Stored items
☆ ☆ ☆ ☆
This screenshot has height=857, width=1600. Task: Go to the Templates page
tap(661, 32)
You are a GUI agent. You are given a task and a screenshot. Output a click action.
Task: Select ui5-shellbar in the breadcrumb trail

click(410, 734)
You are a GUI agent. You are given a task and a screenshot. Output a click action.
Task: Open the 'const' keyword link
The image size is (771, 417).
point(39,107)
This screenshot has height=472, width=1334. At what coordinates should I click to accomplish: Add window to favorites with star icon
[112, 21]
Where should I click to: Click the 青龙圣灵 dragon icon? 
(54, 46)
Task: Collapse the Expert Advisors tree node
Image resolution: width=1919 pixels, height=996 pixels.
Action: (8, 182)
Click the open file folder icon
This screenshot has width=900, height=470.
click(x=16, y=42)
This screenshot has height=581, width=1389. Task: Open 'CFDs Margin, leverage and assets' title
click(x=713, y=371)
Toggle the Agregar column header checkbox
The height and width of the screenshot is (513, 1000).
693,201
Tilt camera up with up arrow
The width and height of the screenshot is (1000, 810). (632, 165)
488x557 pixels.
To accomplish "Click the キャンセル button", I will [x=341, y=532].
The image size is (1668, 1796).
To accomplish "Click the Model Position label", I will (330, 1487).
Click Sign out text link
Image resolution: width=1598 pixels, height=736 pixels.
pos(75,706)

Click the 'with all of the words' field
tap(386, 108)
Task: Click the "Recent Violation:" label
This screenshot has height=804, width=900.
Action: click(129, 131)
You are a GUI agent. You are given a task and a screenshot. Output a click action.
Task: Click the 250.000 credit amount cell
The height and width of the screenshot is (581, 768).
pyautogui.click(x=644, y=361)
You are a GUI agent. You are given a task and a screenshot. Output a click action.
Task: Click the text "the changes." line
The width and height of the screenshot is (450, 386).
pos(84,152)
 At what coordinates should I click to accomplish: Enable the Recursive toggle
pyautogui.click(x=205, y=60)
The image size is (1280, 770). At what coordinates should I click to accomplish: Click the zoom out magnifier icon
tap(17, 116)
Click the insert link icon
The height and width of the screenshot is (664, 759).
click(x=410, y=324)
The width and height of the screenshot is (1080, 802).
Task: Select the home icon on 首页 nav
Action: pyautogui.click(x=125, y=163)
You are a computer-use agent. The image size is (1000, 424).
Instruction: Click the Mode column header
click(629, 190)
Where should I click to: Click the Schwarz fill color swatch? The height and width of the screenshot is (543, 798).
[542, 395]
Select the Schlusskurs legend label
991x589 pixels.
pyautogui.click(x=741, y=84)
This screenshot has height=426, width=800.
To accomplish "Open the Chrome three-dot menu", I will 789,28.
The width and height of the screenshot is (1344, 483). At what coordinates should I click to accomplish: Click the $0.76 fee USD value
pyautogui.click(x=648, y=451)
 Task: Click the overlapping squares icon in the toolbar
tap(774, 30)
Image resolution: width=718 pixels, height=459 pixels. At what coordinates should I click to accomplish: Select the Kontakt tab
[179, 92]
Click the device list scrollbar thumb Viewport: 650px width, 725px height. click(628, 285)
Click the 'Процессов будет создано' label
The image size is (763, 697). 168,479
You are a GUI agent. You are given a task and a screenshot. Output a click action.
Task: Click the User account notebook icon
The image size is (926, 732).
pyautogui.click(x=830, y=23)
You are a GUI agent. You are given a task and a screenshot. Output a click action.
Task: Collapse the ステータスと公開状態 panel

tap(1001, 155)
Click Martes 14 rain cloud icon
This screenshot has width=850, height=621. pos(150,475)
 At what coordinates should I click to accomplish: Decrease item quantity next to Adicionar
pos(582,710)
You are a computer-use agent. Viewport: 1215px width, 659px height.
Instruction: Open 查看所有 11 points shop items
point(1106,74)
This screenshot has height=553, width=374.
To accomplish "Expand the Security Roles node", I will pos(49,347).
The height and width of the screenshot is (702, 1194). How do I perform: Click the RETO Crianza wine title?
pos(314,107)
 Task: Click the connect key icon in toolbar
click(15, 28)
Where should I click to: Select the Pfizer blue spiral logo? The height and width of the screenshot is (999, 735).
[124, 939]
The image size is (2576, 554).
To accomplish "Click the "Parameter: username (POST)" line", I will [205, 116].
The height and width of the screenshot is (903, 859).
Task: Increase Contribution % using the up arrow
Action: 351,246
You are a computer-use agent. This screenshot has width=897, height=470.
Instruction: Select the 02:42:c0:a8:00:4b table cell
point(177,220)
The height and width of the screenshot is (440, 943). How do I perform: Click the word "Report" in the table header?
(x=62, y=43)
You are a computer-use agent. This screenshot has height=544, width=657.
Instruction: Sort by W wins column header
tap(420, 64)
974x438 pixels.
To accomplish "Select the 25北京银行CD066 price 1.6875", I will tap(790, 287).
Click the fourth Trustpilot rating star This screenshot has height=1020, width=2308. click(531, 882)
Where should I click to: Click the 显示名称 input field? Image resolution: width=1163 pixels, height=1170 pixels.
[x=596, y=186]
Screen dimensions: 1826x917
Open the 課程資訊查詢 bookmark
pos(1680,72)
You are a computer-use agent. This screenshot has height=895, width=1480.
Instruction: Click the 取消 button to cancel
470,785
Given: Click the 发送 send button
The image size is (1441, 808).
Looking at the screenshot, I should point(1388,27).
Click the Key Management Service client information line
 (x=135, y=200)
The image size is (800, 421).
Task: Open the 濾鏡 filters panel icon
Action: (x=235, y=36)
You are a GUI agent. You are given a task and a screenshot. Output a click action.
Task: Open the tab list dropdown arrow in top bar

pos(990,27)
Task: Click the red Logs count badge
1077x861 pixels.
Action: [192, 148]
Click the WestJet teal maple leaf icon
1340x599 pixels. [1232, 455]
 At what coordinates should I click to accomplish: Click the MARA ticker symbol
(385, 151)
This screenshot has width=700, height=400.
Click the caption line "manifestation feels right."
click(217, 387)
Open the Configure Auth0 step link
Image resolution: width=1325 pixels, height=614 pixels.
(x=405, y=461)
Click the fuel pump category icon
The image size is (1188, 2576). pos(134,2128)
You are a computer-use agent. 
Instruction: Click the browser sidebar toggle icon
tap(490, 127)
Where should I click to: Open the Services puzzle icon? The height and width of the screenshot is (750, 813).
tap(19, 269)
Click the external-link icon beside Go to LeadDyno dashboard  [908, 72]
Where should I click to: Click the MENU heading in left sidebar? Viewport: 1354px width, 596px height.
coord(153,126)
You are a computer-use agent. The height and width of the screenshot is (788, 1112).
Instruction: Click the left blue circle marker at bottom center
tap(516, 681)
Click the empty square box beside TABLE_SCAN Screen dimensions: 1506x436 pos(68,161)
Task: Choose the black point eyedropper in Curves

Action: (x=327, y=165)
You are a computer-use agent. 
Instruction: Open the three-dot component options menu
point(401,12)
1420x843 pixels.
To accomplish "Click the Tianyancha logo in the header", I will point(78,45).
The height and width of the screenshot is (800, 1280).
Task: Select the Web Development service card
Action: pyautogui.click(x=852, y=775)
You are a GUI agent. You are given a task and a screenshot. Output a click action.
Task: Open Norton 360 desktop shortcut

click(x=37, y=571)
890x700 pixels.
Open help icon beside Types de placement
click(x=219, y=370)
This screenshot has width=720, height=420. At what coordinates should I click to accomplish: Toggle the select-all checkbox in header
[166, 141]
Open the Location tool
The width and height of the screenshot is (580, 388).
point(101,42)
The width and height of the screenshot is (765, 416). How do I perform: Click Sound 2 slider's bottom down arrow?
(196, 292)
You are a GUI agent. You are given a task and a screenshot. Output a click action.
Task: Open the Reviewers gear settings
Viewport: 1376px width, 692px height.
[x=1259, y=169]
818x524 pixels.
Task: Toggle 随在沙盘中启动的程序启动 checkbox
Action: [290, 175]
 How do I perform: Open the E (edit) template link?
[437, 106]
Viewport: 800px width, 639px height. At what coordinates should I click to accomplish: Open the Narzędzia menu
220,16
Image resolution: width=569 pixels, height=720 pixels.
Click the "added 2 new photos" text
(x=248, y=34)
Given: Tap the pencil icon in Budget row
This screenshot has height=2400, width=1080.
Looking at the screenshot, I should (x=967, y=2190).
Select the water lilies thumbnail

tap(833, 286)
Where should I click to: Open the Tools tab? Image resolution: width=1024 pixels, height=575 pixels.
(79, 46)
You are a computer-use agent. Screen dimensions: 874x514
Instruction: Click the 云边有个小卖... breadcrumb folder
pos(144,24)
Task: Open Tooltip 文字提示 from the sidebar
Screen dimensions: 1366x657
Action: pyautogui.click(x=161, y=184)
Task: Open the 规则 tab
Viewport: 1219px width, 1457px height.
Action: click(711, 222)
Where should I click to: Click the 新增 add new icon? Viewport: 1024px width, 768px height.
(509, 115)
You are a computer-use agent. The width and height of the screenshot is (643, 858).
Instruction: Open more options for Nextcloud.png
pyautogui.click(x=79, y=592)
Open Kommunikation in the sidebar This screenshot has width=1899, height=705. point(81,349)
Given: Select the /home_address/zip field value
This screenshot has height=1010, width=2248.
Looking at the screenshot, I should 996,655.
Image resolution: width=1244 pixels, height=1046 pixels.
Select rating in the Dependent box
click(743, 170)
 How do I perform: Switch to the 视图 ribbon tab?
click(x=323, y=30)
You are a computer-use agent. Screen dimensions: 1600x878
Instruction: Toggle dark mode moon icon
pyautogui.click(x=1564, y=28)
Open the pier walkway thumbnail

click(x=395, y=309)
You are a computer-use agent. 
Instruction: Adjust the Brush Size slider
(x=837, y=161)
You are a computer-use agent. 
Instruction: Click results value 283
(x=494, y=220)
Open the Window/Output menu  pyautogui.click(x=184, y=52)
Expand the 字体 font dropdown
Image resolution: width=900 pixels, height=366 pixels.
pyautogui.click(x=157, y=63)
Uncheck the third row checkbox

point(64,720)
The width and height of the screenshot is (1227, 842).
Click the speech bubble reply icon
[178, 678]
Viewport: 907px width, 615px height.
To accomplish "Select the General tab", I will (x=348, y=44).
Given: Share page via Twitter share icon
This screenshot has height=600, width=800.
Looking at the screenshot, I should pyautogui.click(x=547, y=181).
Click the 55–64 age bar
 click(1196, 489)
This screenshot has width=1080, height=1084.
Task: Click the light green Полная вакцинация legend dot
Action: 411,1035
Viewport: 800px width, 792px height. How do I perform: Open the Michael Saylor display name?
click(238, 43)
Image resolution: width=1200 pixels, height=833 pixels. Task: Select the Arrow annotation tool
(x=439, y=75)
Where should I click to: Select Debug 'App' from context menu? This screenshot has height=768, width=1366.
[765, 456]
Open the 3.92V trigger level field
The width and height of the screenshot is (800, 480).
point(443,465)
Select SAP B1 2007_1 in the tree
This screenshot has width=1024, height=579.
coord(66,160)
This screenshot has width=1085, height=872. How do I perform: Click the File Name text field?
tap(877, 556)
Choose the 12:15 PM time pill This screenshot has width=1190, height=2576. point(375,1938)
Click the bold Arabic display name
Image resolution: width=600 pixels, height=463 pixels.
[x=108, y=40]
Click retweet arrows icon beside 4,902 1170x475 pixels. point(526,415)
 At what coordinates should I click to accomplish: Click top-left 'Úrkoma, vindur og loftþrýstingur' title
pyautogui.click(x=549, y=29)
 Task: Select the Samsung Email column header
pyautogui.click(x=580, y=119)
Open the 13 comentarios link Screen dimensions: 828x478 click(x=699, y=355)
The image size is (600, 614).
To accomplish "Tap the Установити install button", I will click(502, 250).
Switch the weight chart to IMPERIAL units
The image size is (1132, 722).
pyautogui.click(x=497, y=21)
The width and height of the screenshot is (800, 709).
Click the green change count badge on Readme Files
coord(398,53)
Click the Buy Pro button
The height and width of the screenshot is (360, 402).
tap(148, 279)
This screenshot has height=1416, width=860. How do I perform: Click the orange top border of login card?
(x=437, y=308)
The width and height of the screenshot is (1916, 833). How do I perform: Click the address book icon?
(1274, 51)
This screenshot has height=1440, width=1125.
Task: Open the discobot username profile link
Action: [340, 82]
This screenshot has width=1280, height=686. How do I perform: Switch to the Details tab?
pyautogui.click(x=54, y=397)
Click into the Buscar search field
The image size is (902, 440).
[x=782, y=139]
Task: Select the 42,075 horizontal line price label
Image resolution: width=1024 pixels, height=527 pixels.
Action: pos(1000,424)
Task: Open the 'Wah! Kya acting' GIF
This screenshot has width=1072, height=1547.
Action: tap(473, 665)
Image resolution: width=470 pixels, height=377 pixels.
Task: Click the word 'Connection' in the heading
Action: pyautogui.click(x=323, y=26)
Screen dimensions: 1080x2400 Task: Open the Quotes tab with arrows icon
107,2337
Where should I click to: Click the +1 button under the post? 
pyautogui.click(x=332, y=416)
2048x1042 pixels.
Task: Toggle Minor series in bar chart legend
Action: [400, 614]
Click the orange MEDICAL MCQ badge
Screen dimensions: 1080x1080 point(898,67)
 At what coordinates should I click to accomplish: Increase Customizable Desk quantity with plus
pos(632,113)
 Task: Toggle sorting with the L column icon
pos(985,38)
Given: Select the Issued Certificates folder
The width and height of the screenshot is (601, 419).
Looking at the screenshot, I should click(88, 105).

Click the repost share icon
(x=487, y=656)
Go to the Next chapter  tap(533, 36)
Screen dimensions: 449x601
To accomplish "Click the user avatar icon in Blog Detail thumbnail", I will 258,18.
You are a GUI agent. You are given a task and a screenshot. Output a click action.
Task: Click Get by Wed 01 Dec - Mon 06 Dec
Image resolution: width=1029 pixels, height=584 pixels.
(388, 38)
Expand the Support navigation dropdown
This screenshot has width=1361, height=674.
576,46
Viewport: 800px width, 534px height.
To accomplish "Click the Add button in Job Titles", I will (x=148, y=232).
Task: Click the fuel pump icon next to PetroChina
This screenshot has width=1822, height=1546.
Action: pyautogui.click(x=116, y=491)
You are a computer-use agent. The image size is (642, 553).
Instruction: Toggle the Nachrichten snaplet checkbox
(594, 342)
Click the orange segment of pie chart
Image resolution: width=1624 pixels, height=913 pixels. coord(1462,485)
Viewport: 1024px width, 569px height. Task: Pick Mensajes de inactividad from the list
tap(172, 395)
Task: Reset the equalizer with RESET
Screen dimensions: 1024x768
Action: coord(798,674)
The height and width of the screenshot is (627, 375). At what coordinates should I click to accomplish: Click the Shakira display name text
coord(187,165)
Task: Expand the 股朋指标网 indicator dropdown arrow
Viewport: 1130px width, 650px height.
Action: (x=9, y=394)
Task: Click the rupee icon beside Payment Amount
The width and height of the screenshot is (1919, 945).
☆ ☆ ☆ ☆
### AIM OF THE TASK
Check every line of the entries for the string "price". Give only the number of lines that hold it.

### EXERCISE ANSWER
2